Sunday, January 16, 2005

O Corpo

Juro que tentei com boa vontade assistir O Corpo; não deu. Mal o filme começara e já estava instalado um clima pseudos: uma arqueóloga atéia (Olivia Williams) descobre uma ossada que supostamente seria de Jesus. O Vaticano envia então um jesuíta (Antonio Banderas) para investigar esse acontecimento e ambos, padre e arqueóloga, se vêem metidos numa trama sórdida. Que coisas óbvias provavelmente ocorrerão no filme e que nem precisamos ver o resto para saber?

uno: Discussões do tipo “religião versus ciência”;

duo: Padre posteriormente tendo crise de fé

tres: Arqueóloga também posteriormente tendo crise de fé;

quattuor: Clima entre padre e arqueóloga, etc.

Minha paciência não cessou durante os três minutos iniciais – que geralmente já indicam se um filme é ou não bom –, mas sim num diálogo especialmente bobo entre os protagonistas. Depois do padre apelar inutilmente para a relativização da verdade à arqueóloga (“você tem de enxergar também com minha verdade”, que coisa!), o jesuíta pateticamente disse mais ou menos o seguinte:

- Mas você não pode prosseguir com isso, milhões de pessoas acreditam que Jesus é Deus, isso acabará com a fé delas!

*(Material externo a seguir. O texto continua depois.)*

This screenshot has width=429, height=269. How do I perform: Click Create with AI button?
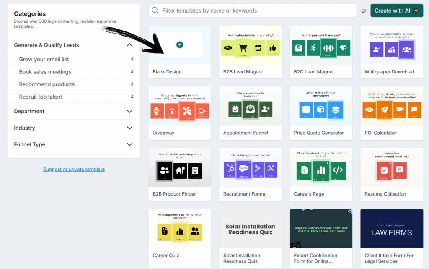pyautogui.click(x=396, y=10)
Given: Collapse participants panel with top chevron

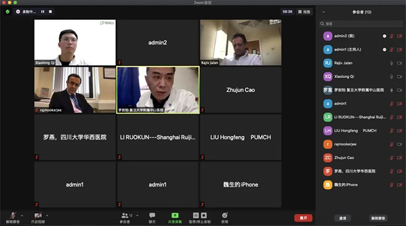Looking at the screenshot, I should click(x=324, y=12).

Se um jesuíta argumentasse assim comigo e tivesse suas idéias amparadas pelo Vaticano, julgo que eu escolheria entre duas alternativas: a) me converteria ao islamismo ou judaísmo; b) suporia que tudo aquilo era o prenúncio do fim dos tempos. Convenhamos, ora bolas: um jesuíta enviado especialmente pelo Vaticano defender a fé católica dizendo que seria melhor esconder que o catolicismo era realmente uma mentira para não chocar as pessoas... só faltava depois comentar alegremente sobre o movimento Economia e Humanismo, fundado pelo Pe. Lebret e pelo Pe. Desroches. E se não me engano, Banderas era um padre de El Salvador convertido tardiamente. Bem que não seria estranho se ele inclusive fizesse alguma menção à teologia da libertação...

Essa argumentação singular do jesuíta não deve, presumo, encontrar apoio em nenhuma parte das Escrituras, nem nos Santos Padres e nem na tradição da Igreja. Pois não é humanamente possível que uma religião de dois mil anos, defendida por uma multidão de filósofos, possua suas bases em algo tão chinfrim.

Isso foi o bastante para eu desligar a TV. Aliás, já que o assunto deste texto versa sobre fé, imaginei um filme onde “descobrissem” (como se os estudiosos do assunto já não soubessem) que Galileu, o fundador da ciência experimental, estava completamente errado e a Inquisição certa. Ou um filme sobre a vida de Karl Marx, mostrando, entre outras coisas muito apreciáveis, o episódio em que, malgrado seus protestos contra o tratamento dado pelos patrões às suas domésticas, ele expulsa de casa sua doméstica por tê-la engravidado, ou o episódio em que ele, escrevendo O Capital (refutado há mais de cem anos), percebendo que estatisticamente o proletariado melhorava de vida graças ao capitalismo, utiliza dados de trinta anos antes para supostamente mostrar como eles viviam na miséria.

* * *

Para finalizar, embora eu não tenha lido O Código Da Vinci, a opinião de algumas pessoas que o leram e que julgo inteligentes me fez achar que é mais uma obra pseudos, dessas para ganhar dinheiro às custas da ignorância alheia. Confiando nessa boa gente, tratarei de seguir o conselho de Bismarck – “a gente aprende com erro dos outros” – e procurarei ler o que todo mundo deveria: os clássicos. Entenda o leitor que me refiro a um plano de leitura baseado na educação liberal tal como ensinava Mortimer J. Adler. E isso leva um certo tempo. E se é para perder tempo, que seja com Civilization, embora eu ainda cisme com a civilopédia da segunda versão, onde diz que o comunismo é um ideal nunca realizado na história.